There is no other industry in the United States where we as Americans would tolerate such opacity in charges as well as ineptitude in dealing with them from service providers, whether they be the hospital or insurance companies.

How can we make sure we aren’t caught as powerless patients in this administrative web of complexity? On an individual level, each of us, upon receiving medical services, could embark on an emotionally draining and time-intensive endeavor to obtain our itemized bills and negotiate with the hospital and insurance company (or multiple ones, in some cases). But sadly, the likelihood of any success is low.

It is time we put our collective energies toward changing the referee-free zone of healthcare.

Recent policies have focused on price transparency, which 90% of Americans favor, with examples such as the Centers for Medicare and Medicaid Services Hospital Price Transparency rule and other current bills in Congress, such as S.3548 H.R. 4822 and H.R. 410, which would require cost transparency, including from insurers. There are legitimate concerns about potential unintended consequences of disclosing prices, which could include driving up prices (from hospitals that raise their prices to match competitors rather than decreasing them, as patients cannot act as true consumers). Yet while we don’t have all the answers, it is clear that the current status quo of “mystery prices” is not serving the public.

On a larger level, more fundamental reform that addresses the fragmented delivery and financing of healthcare care is needed. This is happening across the country in numerous states. California SB770, for example, was signed by Governor Gavin Newsom to start the process of creating a single-payer financing system across the state. There are also more incremental approaches of a “public option” that allow individuals to opt into a government-administered plan that competes with private plans. Washington and Colorado have operational public option-style programs (although using a non-traditional model of private insurers), and Nevada’s program is slated to launch in 2026.

While no program is perfect, we must change the system so we don’t continue to be victims of an expensive and inefficient system. Excess billing and insurance costs account for 15% of U.S. health spending.
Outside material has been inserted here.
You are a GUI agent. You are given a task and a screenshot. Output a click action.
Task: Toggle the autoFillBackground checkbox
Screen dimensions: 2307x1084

These costs do not translate to the provision of any healthcare services.

Overhauling our system would mean that the $350 billion annually we spend on excess billing and insurance administration could easily take care of the $195 billion of collective healthcare debt that 41% of Americans face.

As it stands, in the current system, if Jerome and Jack can’t figure out their healthcare bills and get them paid, we’re all screwed.